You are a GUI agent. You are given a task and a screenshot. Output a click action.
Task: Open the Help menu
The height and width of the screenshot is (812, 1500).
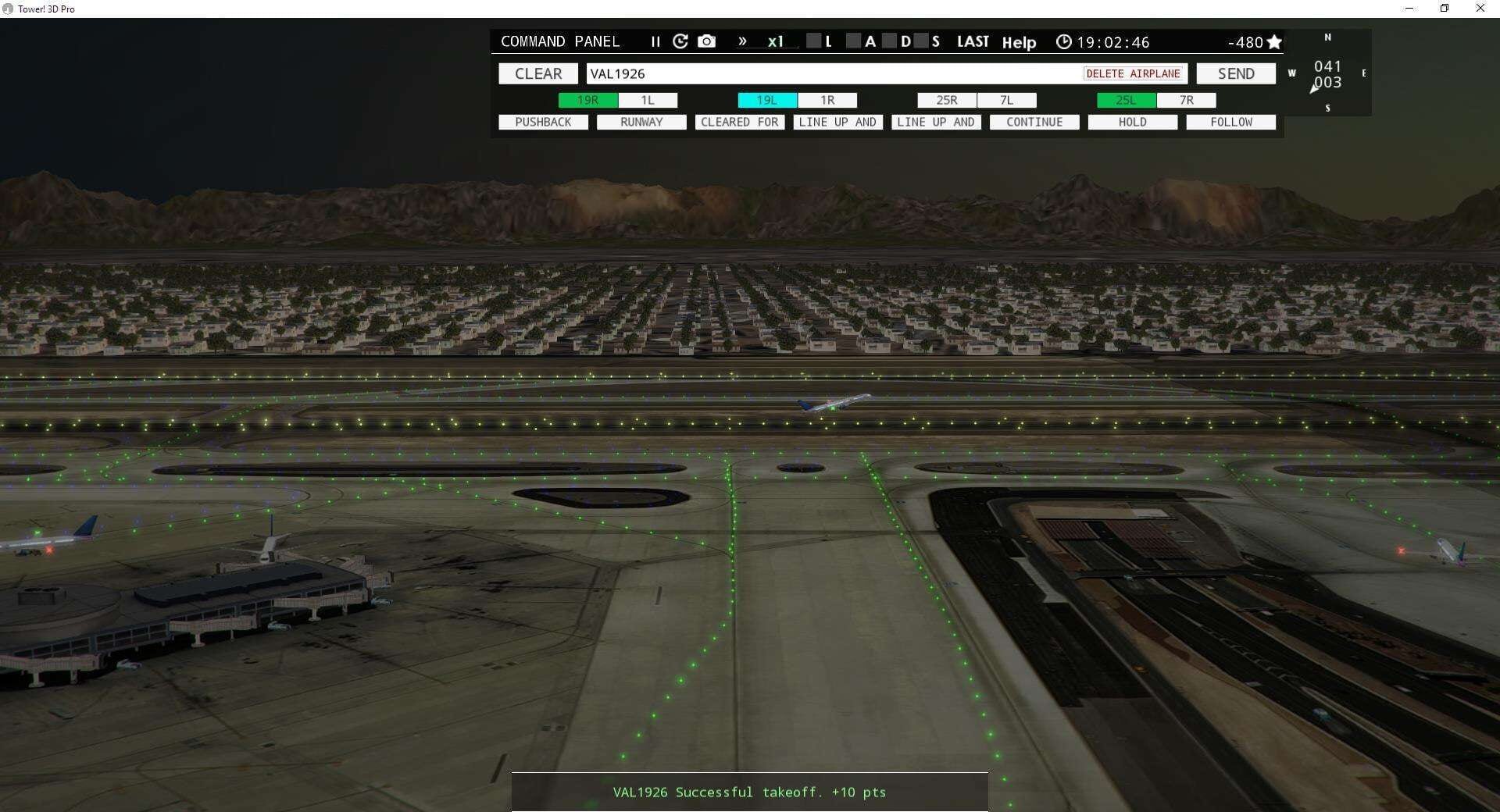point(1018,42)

* * *

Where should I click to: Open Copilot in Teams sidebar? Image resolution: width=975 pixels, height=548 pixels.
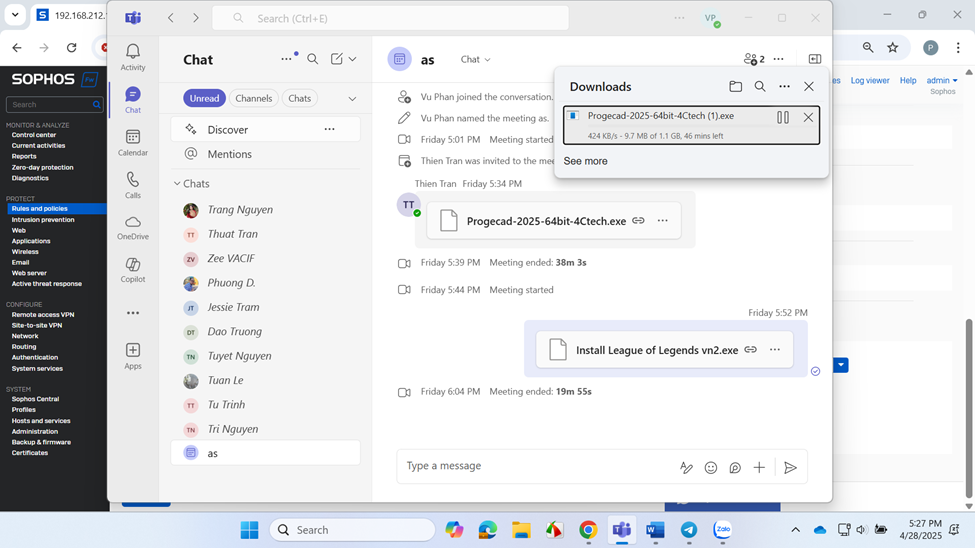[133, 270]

**YOUR GOAL:**
Recast everything in the entries from the line containing "You are a GUI" down to the line containing "point(1018,42)" as a Markdown table with the columns Row and Line, skipping blank lines and leaving out the pictures.

**OUTPUT FOR THIS TASK:**
| Row | Line |
|---|---|
| 1 | You are a GUI agent. You are given a task and a screenshot. Output a click action. |
| 2 | Task: Open the Help menu |
| 3 | The height and width of the screenshot is (812, 1500). |
| 4 | point(1018,42) |